目的 研究血管生成素1（Ang1）对骨髓间充质干细胞（MSCs）在缺血清状态下的保护作用,探索一种改善MSCs生存能力的方法.方法 建立体外缺血清的凋亡模型,应用四甲基偶氮唑盐检测MSCs的生存能力,双苯并咪唑染色评估MSCs的凋亡,蛋白质印迹分析（Western-blot）检测丝氨酸/苏氨酸蛋白激酶（Akt）细胞生存通路的表达.结果 MSCs在缺血清处理24h后.生存能力降至（72.7±5.8）%,Ang1能够明显改善MSCs的生存能力,并呈剂量依赖性,在50μg/L时达到了高峰,生存能力提高至（92.3±1.5）%（P〈0.01）;Ang1能够降低MSCs的凋亡率,从（24.9±3.9）%降至（11.0±2.4）%（P〈0.01）;缺血清明显降低了MSCs的Akt磷酸化水平,但Ang1能够明显增加MSCs的Akt活化;应用P13K,Akt通路阻滞剂Wortman-nin后,Ang1的保护作用消失,MSCs的生存能力从（92.3±1.5）%降至（73.9±4.7）%（P〈0.01）,凋亡率从（11.0±2.4）%回升至（26.5±2.6）%（P〈0.01）. 结论 Ang1能够改善MSCs的生存能力.作用机制可能与激活P13K/Akt生存通路有关.

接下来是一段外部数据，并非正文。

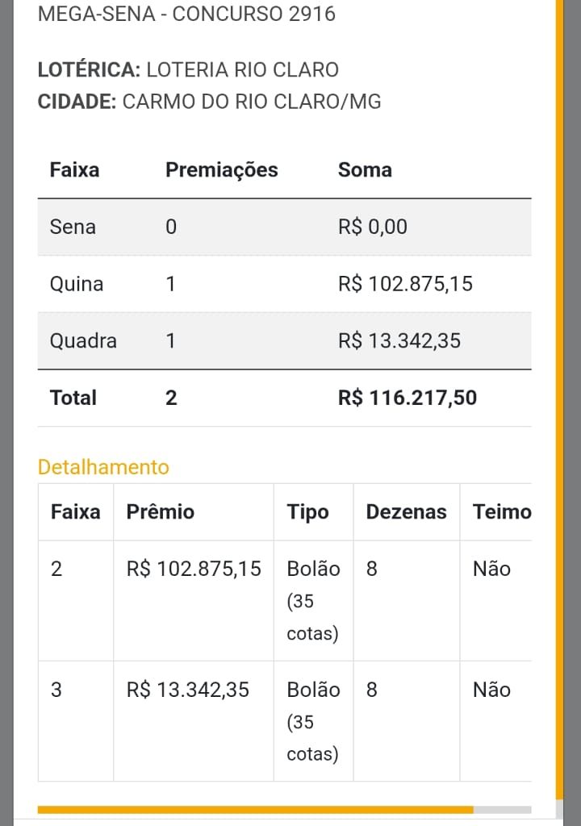Click the R$ 102.875,15 prize in details table
Image resolution: width=581 pixels, height=826 pixels.
pyautogui.click(x=194, y=569)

Angiopoietin-1 Enhances Mesenchymal Stem Cell Survival Under Serum Deprivation and Its Mechanism

Objective To investigate whether angiopoietin-1 （Ang1） can protect mesenchymal stem cells （MSCs） against serum deprivation and explore a new method to enhance MSCs survival. Methods Serum deprivation was used in vitro to induce MSCs apoptosis, A 3-（4,5-dimethylthiazol-2-yl ）-2,5-diphenyl-tetrazolium bromide assay was applied to evaluate MSCs survival and Hoechst staining to detect apoptosis. The expression of serine-threonine kinase Akt signal transduction pathway was detected by western-blot. Results The survival rate of MSCs decreased to （72.7 ±5.8 ）% after 24 hours of serum deprivation. Angl improved MSCs survival in a dose-dependent manner with the highest survival rate of （92.3 ± 1.5 ）% at the concentration of 50ug / L and reduced MSCs apoptosis from （ 24.9 ±3.9 ）% to （ 11.0 ± 2.4 ）% （ P 〈0.01 ）. Serum deprivation significantly reduced, while Angl increased, phosphorylated Akt of MSC s. A PI3K / Akt inhibitor wortmannin blocked the effect of Angl, manifested as a reduction of survival [（ 73.9± 4.7 }% ] and an increase of apoptosis [（26.5 ± 2.6）%] of MSCs. Conclusion Angl can improve MSCs survival and the activation of PI3K / Akt pathway may be the possible mechanism.